Good Friday AM,
Bonds are having a great day.
The 10yr is down to 4.22% and mortgage bonds are +36bps. Why? Well yes, more data today shows slowing economic activity but that is not the real catalyst. The real help came from Fed Chairman Powell during his speech today at Spellman college. The commentary started off a bit hawkish but then turned dovish which markets are running with. Below is a short recap of Mr. Powell’s remarks. At 4.22% on the 10yr, we sit on a Fibonacci line. If we can break through it (and it looks like we will), the 10yr should trade down into the low teens. We are trading well above the 200-day moving average now which is normally not sustainable. That said, for rates to improve, we will need to spend some time in this high altitude.

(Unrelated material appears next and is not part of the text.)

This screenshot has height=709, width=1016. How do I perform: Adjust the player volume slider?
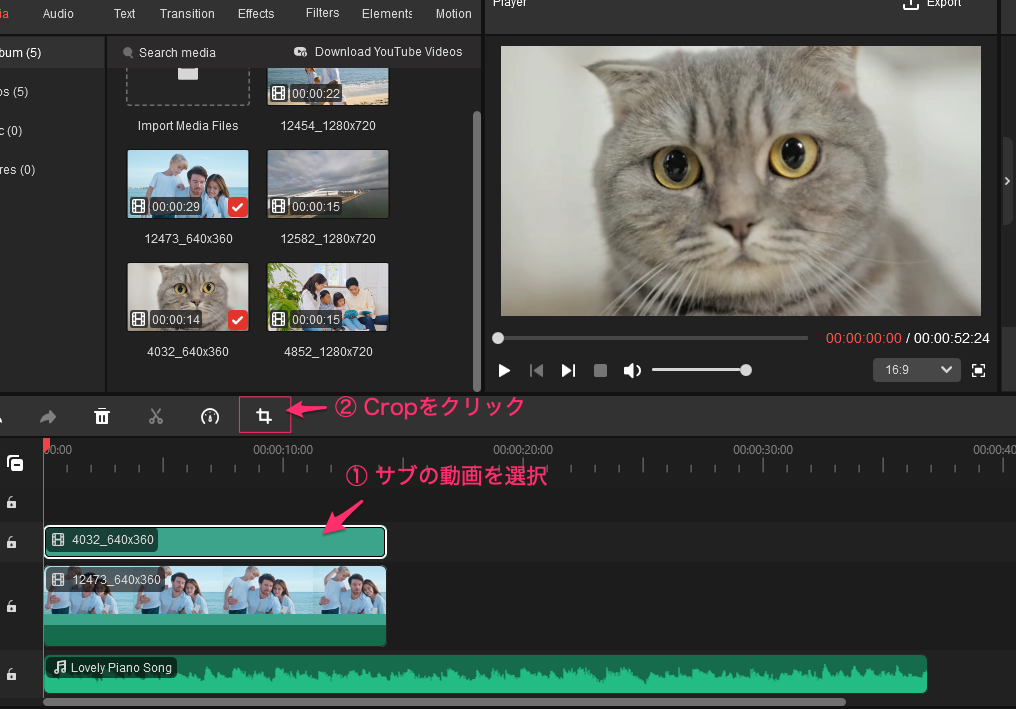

Markets moved higher following Powell’s remarks, with major averages positive on Wall Street and Treasury yields sharply lower.

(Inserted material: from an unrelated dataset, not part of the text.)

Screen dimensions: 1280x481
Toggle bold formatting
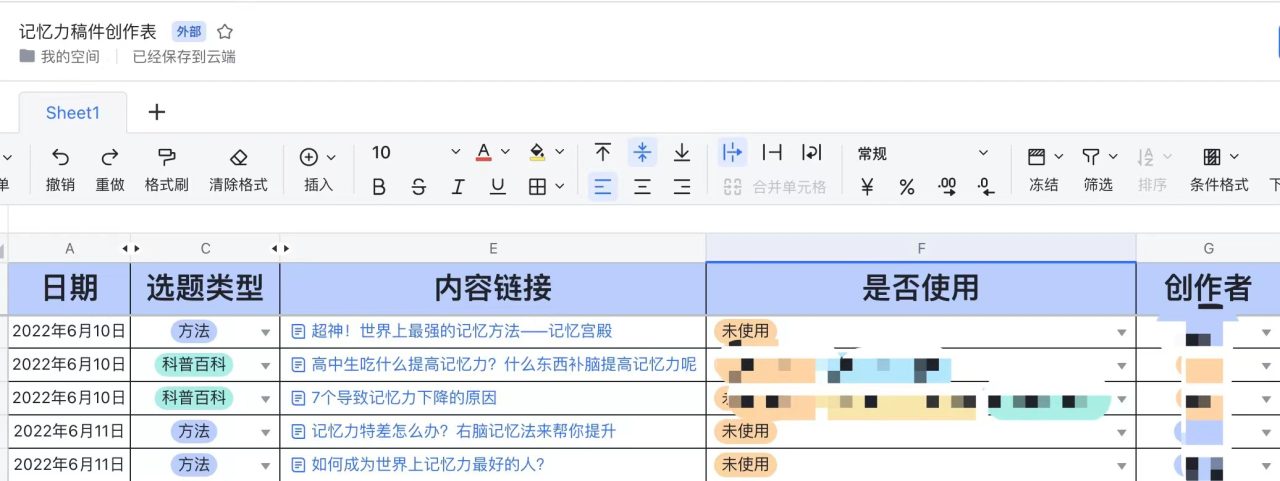coord(378,187)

“Markets view today’s comments as inching toward the dovish camp,” said Jeffrey Roach, chief economist at LPL Financial.
Market pricing Friday morning indicated that the Fed indeed is done hiking and could start cutting as soon as March 2024, according to the CME Group. Moreover, futures are pointing to cuts totaling 1.25 percentage points by the end of the year, the equivalent of five quarter percentage point reductions.
However, neither Powell nor any of his fellow officials have provided any indication that they’re thinking about cuts, with the chair adhering to data dependence for future decisions rather than any preset course.

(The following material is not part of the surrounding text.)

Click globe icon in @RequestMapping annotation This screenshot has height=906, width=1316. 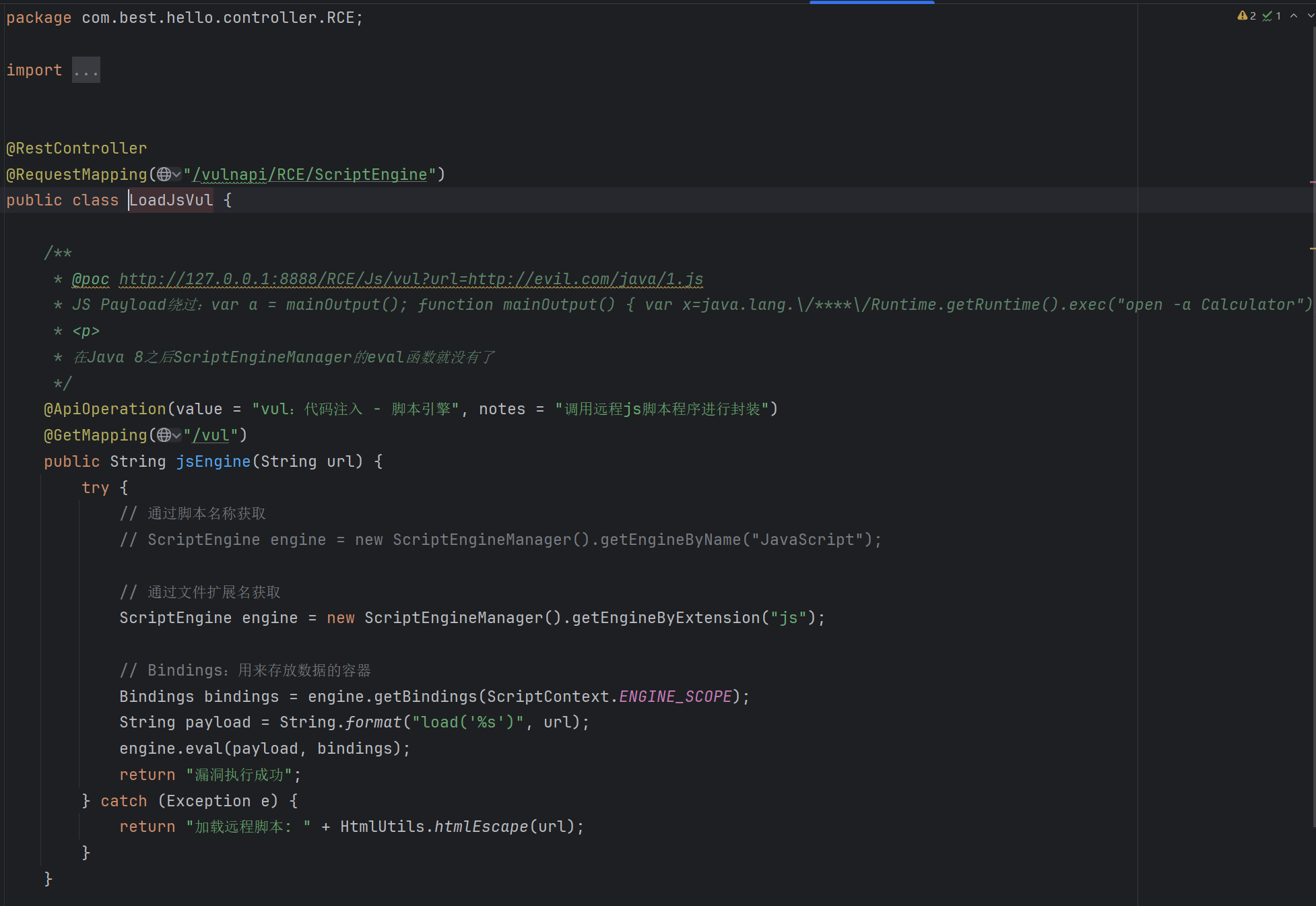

“We are making decisions meeting by meeting, based on the totality of the incoming data and their implications for the outlook for economic activity and inflation, as well as the balance of risks,” Powell said.
Addressing the economic data, Powell characterized the labor market as “very strong,” through he said a reduced pace of job creation is helping bring supply and demand back in line.
Please remain safe and healthy, enjoy the weekend and first, make today great.